In the Immunity Challenges, the winners are safe from elimination while the losers make their way on foot to the Tribal Council, where they meet with the host and discuss prior events. Each contestant casts a vote (secret!), and a fellow tribe member is voted out. Eventually, the numbers go down, and the tribes merge, so all members attend the Tribal Council. Rewards begin going to one winner who can sometimes share it with another contestant or two.
Insider reveals that only a few players have had ‘perfect games’ in Survivor, and it was season 25’s winner, Denise Stapley, season 18’s JT Thomas, and season 26’s John Cochran. This means that these three winners were never voted against and won the “final tribal councils with a unanimous vote.”
Grueling competitions and players play in tough conditions
The competitions are known to take a toll on contestants physically, mentally, and emotionally. Not to mention the strain that already takes place with scarce food sources and the difficulty of living in the elements.

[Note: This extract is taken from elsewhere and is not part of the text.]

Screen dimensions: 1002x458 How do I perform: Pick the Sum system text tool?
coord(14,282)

To be honest, it’s surprising more people haven’t quit Survivor.
A few of the most disturbing things to happen on Survivor in the 40 seasons its been on include Erik Reichenbach collapsing because he was dehydrated and had an infection, Joe Dowdle developed a serious leg infection, Jonathan Penner was told his knee infection could cost him his leg, James Clement’s infection could have spread to rest of his body, Debbie Warner went down from heatstroke, Caleb Reynolds was airlifted from the beach because of medical concerns, and Cydney Gillon collapsed and needed medical attention. Not to mention Russell Swan pushes himself almost to the brink of death, to the point he needed oxygen and his blood pressure was dangerously low.

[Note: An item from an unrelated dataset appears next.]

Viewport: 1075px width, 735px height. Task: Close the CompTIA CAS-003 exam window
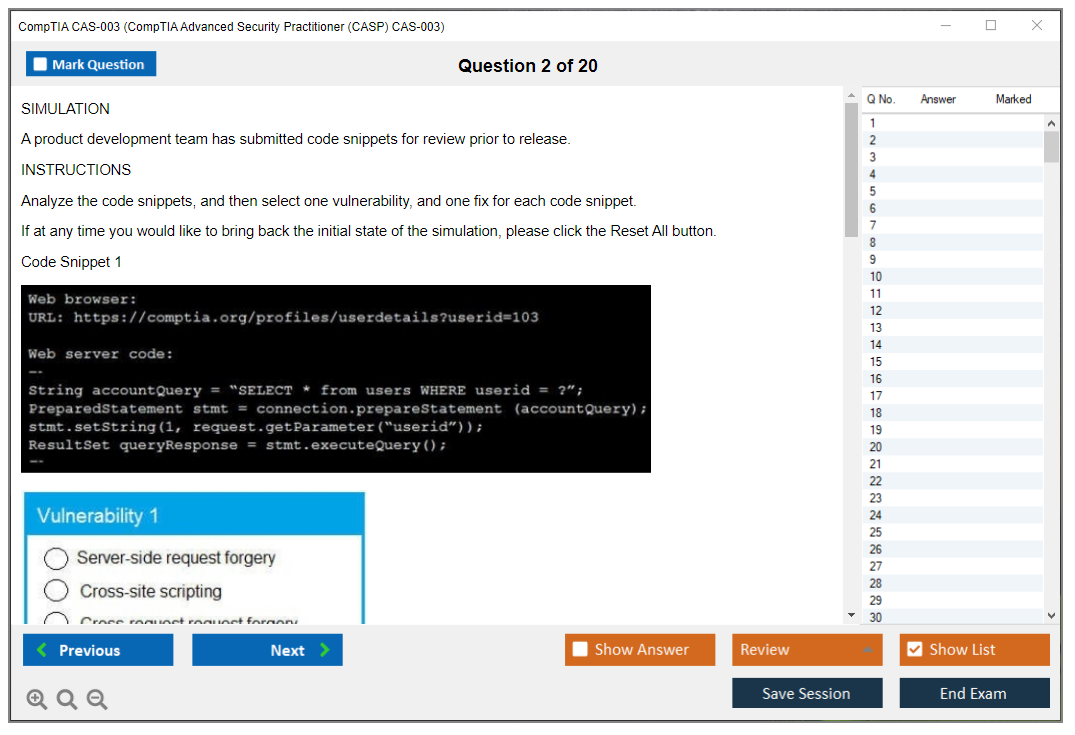[1037, 26]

Those terrifying moments were only a handful of scenarios where contestants risked their lives for the game because of the grueling competitions and tough living conditions. The Ringer catches some firsthand point of views from contestants on the show. They explain that “it’s impossible to restrain yourself, so yeah, you’re gonna get sick” when eating reward food after a long time scrounging. In response to “If a contestant were about to eat something dangerous, would production stop them?” former contestants responded with variations of “I don’t think so, but I don’t know,” and “Well, I would sure hope so.”
Players that have quit the game and why
Given the game’s difficult circumstances, it may come as no surprise that there are players who have quit Survivor. In total, 13 players have found the game beyond their capabilities and had to walk away. According to Fandom, a quit is actually a rare elimination method, as most players are typically voted off instead of choosing to leave voluntarily.

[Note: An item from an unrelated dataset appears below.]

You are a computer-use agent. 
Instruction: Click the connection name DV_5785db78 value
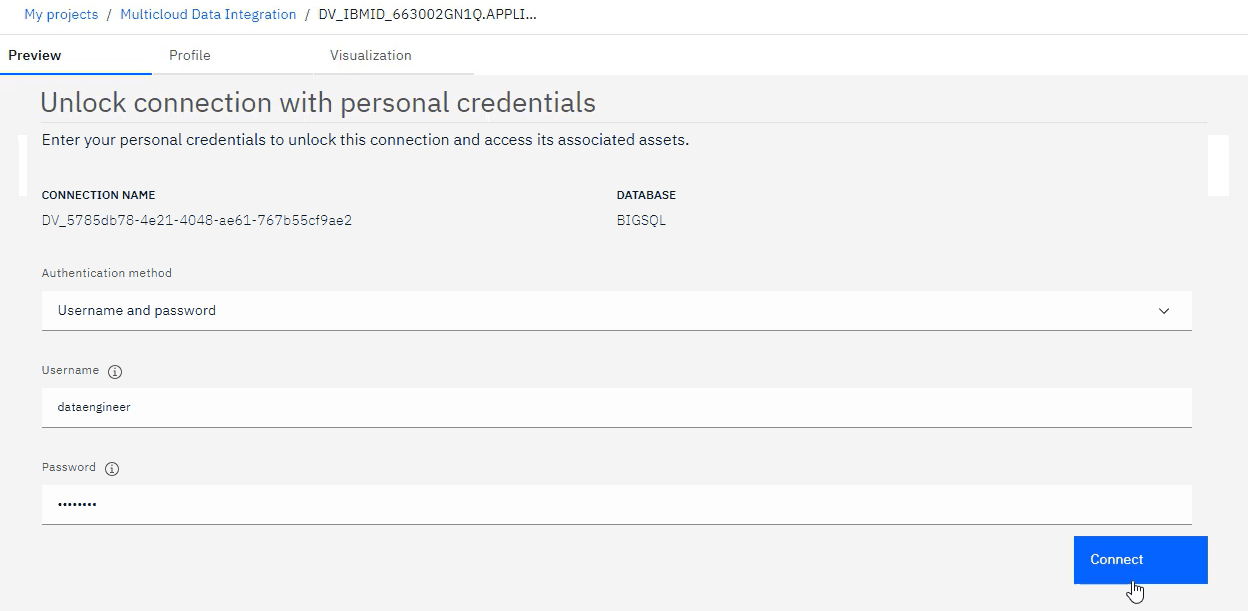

Some of these players include Osten Taylor was the first contestant to quit in the season Pearl Islands. He was physically fit but still became the first quit due to the physical strain the game took on his body. All-Stars was the next season to see two more players quit, Jenna Morasca and Susan Hawk. Morasca wanted to be with her family and Hawk left after another contestant reportedly nakedly rubbed against her during a challenge, making the environment too uncomfortable to continue. In Palau, Janu Tornell quit because she felt on the outs in her tribe.
In Fiji, Gary Stritesky quit and in the Philipines, Dana Lamber left due to the toll the game takes on the body. In Micronesia, Kathy Sleckman left voluntarily because of the mental toll of the game, and Lindsey Ogle left Cagayan because of her disagreements with a tribemate. Blood vs. Water saw Colton Cumbie leave because he felt like he was on the bottom of his tribe.
Julie Mcgee left San Juan del Sur because her boyfriend was eliminated a couple of days before. In Edge of Extinction saw Keith Sowell and Wendy Diaz quit because of the game’s nature. Lastly, Sandra Diaz-Twine called it quits in Winners at War because she didn’t want to “face the misery of living on the Edge of Extinction.”